The several hundred Iraqi dissidents who have been crammed into their headquarters have every reason to be frightened. When Massoud Barzani, the KDP leader, briefly allied himself with Iraq to capture the Kurdish capital Arbil, some 100 members of the INC were cornered by Iraqi security and shot. Others, captured, are likely to be tortured, then executed.
At the KDP headquarters further up the hill in Salahudin, the former resort where Kurds and Iraqi opposition have tried to co-exist, there was little sympathy for the INC. Sami Abd-al-Rahman, a senior member of the KDP leadership, said its members were exaggerating their danger in order to get political asylum in the US.This is much too harsh. The KDP were members of the INC and by allowing the Iraqi army into Arbil they were directly responsible for the slaughter of their former allies.
But relations between the two were already sour. The INC, led by Ahmed Chalabi, a former Iraqi banker, was part funded by the CIA, but never made up its mind about the sort of organisation it intended to be. This was partly because it united Iraqi Shia and Sunni Muslims, the warring Kurdish parties and a multitude of groups, each with its own foreign backers. Relations with the KDP had never quite recovered from a brief attempt to launch an offensive against the Iraqi army from Kurdistan in March 1995.
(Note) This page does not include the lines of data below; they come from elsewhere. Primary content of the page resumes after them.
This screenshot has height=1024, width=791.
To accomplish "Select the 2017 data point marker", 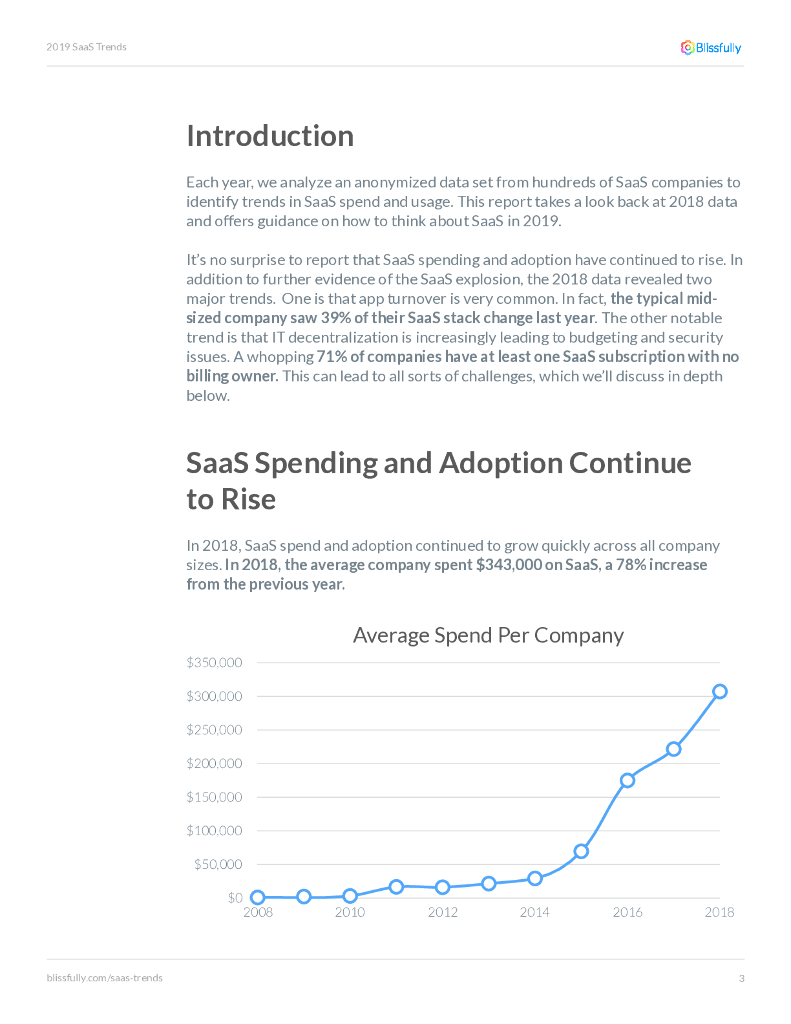I will [x=674, y=749].
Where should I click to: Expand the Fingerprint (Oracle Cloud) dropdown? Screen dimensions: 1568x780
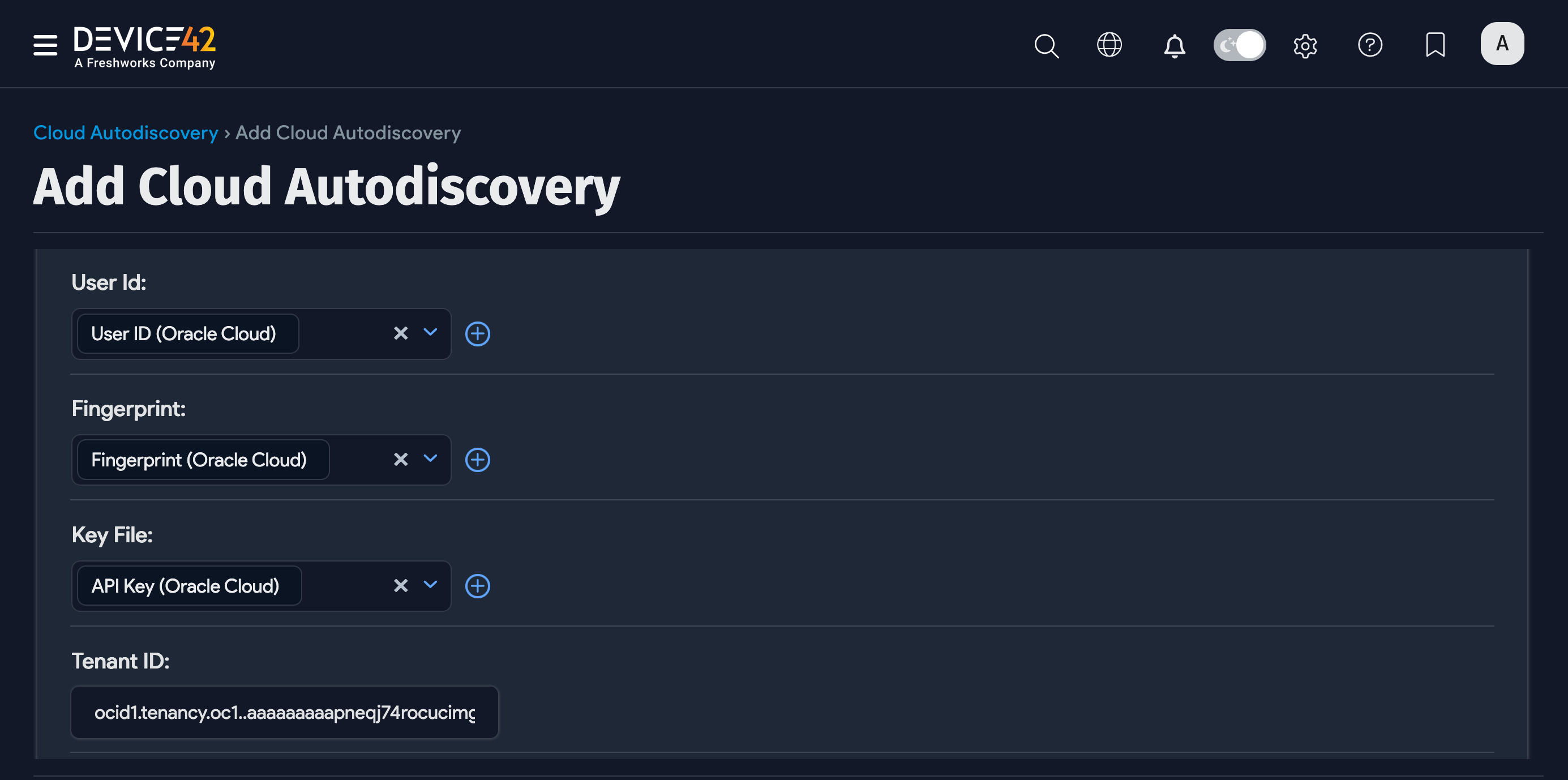tap(430, 460)
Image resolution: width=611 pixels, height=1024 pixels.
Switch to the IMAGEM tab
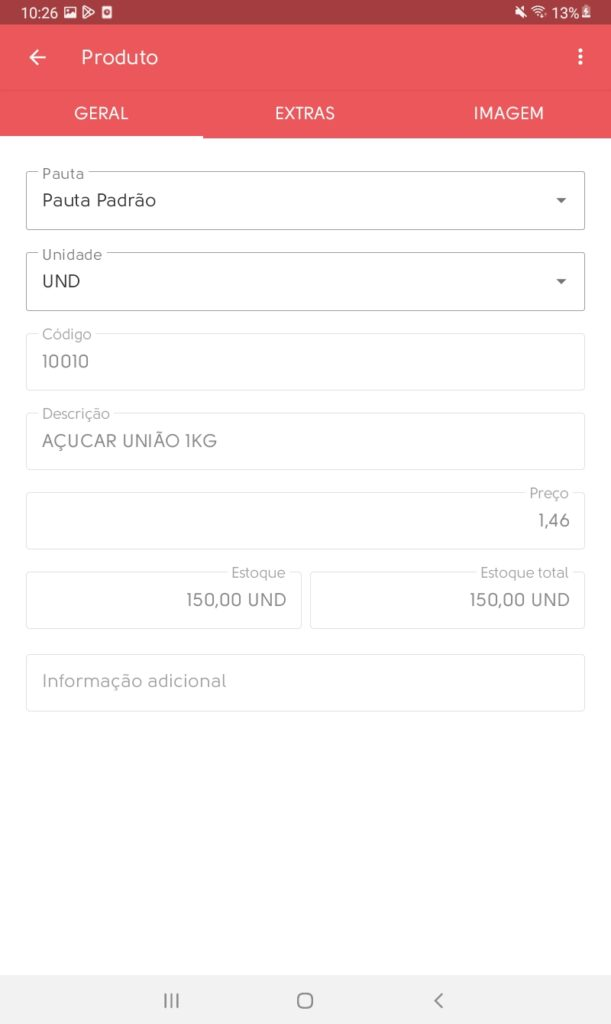pyautogui.click(x=509, y=113)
Shortly afterwards, all former ambitions of the INC had disappeared in the desire to escape. "If we hear nothing from the Kurds we will simply go," said one Iraqi. Behind him was a large painting showing Saddam Hussein's victory monument in Baghdad, built after the Iran-Iraq war and consisting of two giant hands clutching sabres, collapsing in ruins before the rising star of the INC.
Permission to leave for Zakho on the Iraqi side of the border came at 3am and the Iraqis climbed aboard their buses. By daybreak the headquarters was deserted except for 25 Kurds who had acted as guards and been left behind. "Of course we wanted to go too," said one, called Nikad Salim. "But I think they betrayed us."